Problems with the sudo keyword

This evening, I re-used a very simple playbook that was working a while back (0.8-devel). it didn’t work this time (errors shown below) unless I comment out the sudo keyword.

First, the playbook (simplified somewhat, but I ran it as shown here during my test):

TASK: [Install client ntp on a host running Red Hat alike Linux]
*********************
<fedora17-ci> REMOTE_MODULE yum pkg=ntp state=installed
failed: [fedora17-ci] => {"failed": true, "parsed": false}
invalid output was: sudo: unknown user: None

I'll have to check on this to see if I can reproduce it.

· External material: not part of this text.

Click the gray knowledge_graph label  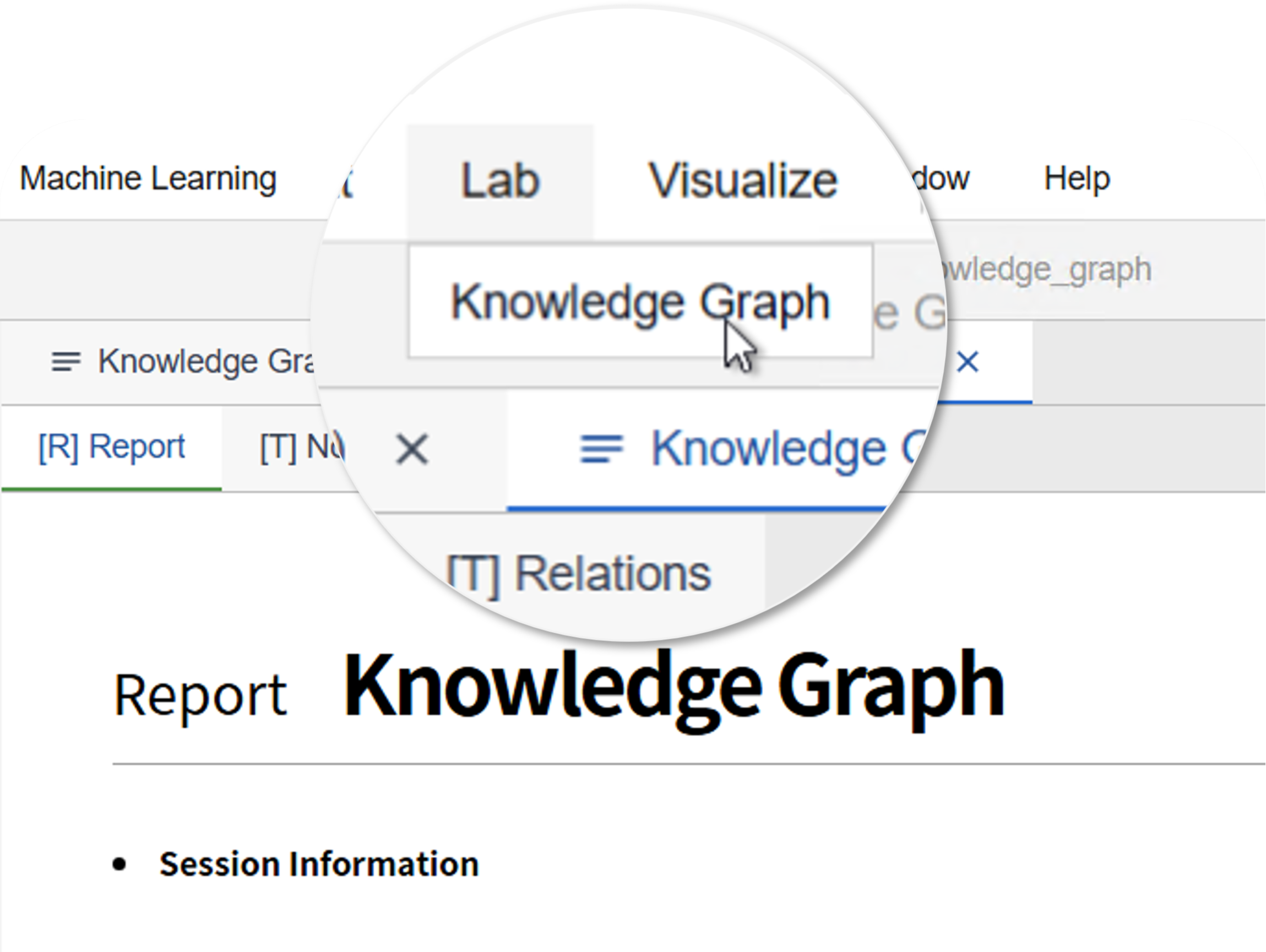pyautogui.click(x=1043, y=269)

I suspect
in replacing $SHELL with an explict /bin/sh last night some of the
quoting that was removed was actually needed.

Exception in thread Thread-4 (most likely raised during interpreter
shutdown):
Traceback (most recent call last):
  File "/usr/lib/python2.7/threading.py", line 552, in __bootstrap_inner
  File "/usr/lib/python2.7/threading.py", line 505, in run
  File "/usr/lib/python2.7/multiprocessing/pool.py", line 298, in
_handle_workers
<type 'exceptions.TypeError'>: 'NoneType' object is not callable

I can get around the last part by specifying say -f 10 but it's also new.

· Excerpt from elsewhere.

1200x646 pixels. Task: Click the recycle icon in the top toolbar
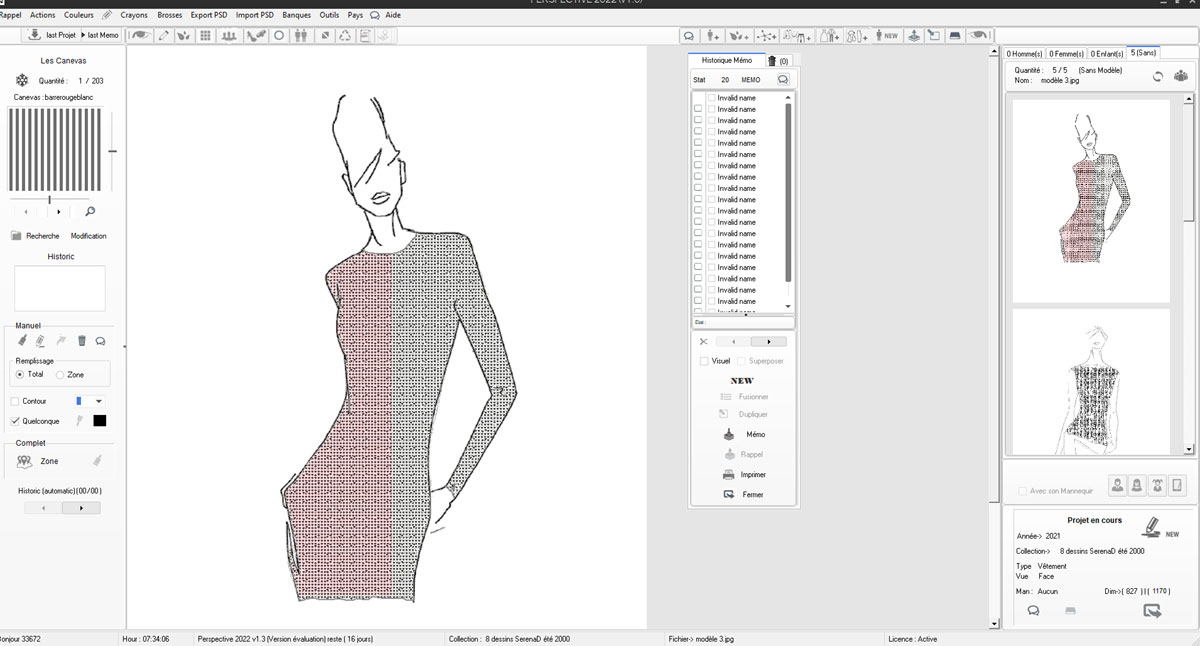coord(345,35)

Welcome to the development branch. We're tweaking the
multiprocessing usage some.

What was your other --forks value? Doesn't seem to explain anything
unless you had configured
it to be 1.

[…]

I’ll have to check on this to see if I can reproduce it. I suspect
in replacing $SHELL with an explict /bin/sh last night some of the
quoting that was removed was actually needed.

That would be great. Just as a double-check. Below I ran the same playbook on a Ubuntu 11.10 host, which still has the old ansible 0.8 devel. The playbook as it is worked just fine:

$ lsb_release -a
No LSB modules are available.
Distributor ID: Ubuntu
Description: Ubuntu 11.10
Release: 11.10
Codename: oneiric
$ ansible-playbook --version
ansible-playbook 0.8

$ ansible-playbook install_ntp.yml --extra-vars “hosts=fedora17-ci user=root sudo=False” -k
SSH password:

PLAY [fedora17-ci] *********************

GATHERING FACTS *********************
ok: [fedora17-ci]

TASK: [Install client ntp on a host running Red Hat alike Linux] *********************
ok: [fedora17-ci]

TASK: [Ensure the service is started and is enabled at boot time] *********************
ok: [fedora17-ci]

PLAY RECAP *********************
fedora17-ci : ok=3 changed=0 unreachable=0 failed=0

[…]

Welcome to the development branch. We’re tweaking the
multiprocessing usage some.

What was your other --forks value?

I used the default. In the past I know it’s 5.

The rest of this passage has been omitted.